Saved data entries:
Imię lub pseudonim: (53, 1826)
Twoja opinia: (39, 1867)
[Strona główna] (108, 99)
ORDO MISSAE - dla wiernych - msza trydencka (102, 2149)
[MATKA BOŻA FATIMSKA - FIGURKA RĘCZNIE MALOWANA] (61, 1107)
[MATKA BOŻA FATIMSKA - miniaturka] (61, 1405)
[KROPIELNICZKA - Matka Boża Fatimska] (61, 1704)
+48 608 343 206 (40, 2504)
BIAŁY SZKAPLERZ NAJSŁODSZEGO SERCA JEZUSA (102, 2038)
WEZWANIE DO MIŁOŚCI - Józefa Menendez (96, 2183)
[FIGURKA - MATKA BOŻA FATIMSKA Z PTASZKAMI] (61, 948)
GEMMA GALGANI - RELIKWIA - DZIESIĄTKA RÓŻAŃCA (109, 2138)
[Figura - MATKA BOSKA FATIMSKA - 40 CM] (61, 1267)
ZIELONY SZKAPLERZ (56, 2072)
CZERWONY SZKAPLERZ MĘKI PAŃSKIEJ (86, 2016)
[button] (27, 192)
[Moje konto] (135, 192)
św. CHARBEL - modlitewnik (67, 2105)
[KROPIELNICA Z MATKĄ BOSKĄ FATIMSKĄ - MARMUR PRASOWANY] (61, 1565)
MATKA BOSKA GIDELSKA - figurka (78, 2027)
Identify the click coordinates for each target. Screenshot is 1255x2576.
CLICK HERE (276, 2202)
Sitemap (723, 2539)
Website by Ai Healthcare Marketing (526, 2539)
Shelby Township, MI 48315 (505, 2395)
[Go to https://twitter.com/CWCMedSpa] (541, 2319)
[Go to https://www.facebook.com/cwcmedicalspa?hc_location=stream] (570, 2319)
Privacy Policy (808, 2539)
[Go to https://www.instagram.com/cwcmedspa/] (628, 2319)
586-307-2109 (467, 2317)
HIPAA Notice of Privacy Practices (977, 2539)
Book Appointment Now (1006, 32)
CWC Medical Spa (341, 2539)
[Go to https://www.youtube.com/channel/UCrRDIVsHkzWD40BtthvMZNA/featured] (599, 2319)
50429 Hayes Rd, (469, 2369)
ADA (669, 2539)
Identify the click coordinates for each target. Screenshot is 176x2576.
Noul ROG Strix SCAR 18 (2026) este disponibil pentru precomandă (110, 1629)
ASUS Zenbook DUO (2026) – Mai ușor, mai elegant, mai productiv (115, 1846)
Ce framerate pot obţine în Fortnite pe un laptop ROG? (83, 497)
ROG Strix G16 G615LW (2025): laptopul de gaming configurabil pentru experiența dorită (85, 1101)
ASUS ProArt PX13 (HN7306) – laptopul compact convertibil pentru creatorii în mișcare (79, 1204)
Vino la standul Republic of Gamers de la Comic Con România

* ACTIVITY: All the records above need to be printed exactly.

* EXERCISE SOLUTION:
Imię lub pseudonim: (53, 1826)
Twoja opinia: (39, 1867)
[Strona główna] (108, 99)
ORDO MISSAE - dla wiernych - msza trydencka (102, 2149)
[MATKA BOŻA FATIMSKA - FIGURKA RĘCZNIE MALOWANA] (61, 1107)
[MATKA BOŻA FATIMSKA - miniaturka] (61, 1405)
[KROPIELNICZKA - Matka Boża Fatimska] (61, 1704)
+48 608 343 206 (40, 2504)
BIAŁY SZKAPLERZ NAJSŁODSZEGO SERCA JEZUSA (102, 2038)
WEZWANIE DO MIŁOŚCI - Józefa Menendez (96, 2183)
[FIGURKA - MATKA BOŻA FATIMSKA Z PTASZKAMI] (61, 948)
GEMMA GALGANI - RELIKWIA - DZIESIĄTKA RÓŻAŃCA (109, 2138)
[Figura - MATKA BOSKA FATIMSKA - 40 CM] (61, 1267)
ZIELONY SZKAPLERZ (56, 2072)
CZERWONY SZKAPLERZ MĘKI PAŃSKIEJ (86, 2016)
[button] (27, 192)
[Moje konto] (135, 192)
św. CHARBEL - modlitewnik (67, 2105)
[KROPIELNICA Z MATKĄ BOSKĄ FATIMSKĄ - MARMUR PRASOWANY] (61, 1565)
MATKA BOSKA GIDELSKA - figurka (78, 2027)
Identify the click coordinates for each target. Screenshot is 1255x2576.
CLICK HERE (276, 2202)
Sitemap (723, 2539)
Website by Ai Healthcare Marketing (526, 2539)
Shelby Township, MI 48315 (505, 2395)
[Go to https://twitter.com/CWCMedSpa] (541, 2319)
[Go to https://www.facebook.com/cwcmedicalspa?hc_location=stream] (570, 2319)
Privacy Policy (808, 2539)
[Go to https://www.instagram.com/cwcmedspa/] (628, 2319)
586-307-2109 (467, 2317)
HIPAA Notice of Privacy Practices (977, 2539)
Book Appointment Now (1006, 32)
CWC Medical Spa (341, 2539)
[Go to https://www.youtube.com/channel/UCrRDIVsHkzWD40BtthvMZNA/featured] (599, 2319)
50429 Hayes Rd, (469, 2369)
ADA (669, 2539)
Identify the click coordinates for each target. Screenshot is 176x2576.
Noul ROG Strix SCAR 18 (2026) este disponibil pentru precomandă (110, 1629)
ASUS Zenbook DUO (2026) – Mai ușor, mai elegant, mai productiv (115, 1846)
Ce framerate pot obţine în Fortnite pe un laptop ROG? (83, 497)
ROG Strix G16 G615LW (2025): laptopul de gaming configurabil pentru experiența dorită (85, 1101)
ASUS ProArt PX13 (HN7306) – laptopul compact convertibil pentru creatorii în mișcare (79, 1204)
Vino la standul Republic of Gamers de la Comic Con România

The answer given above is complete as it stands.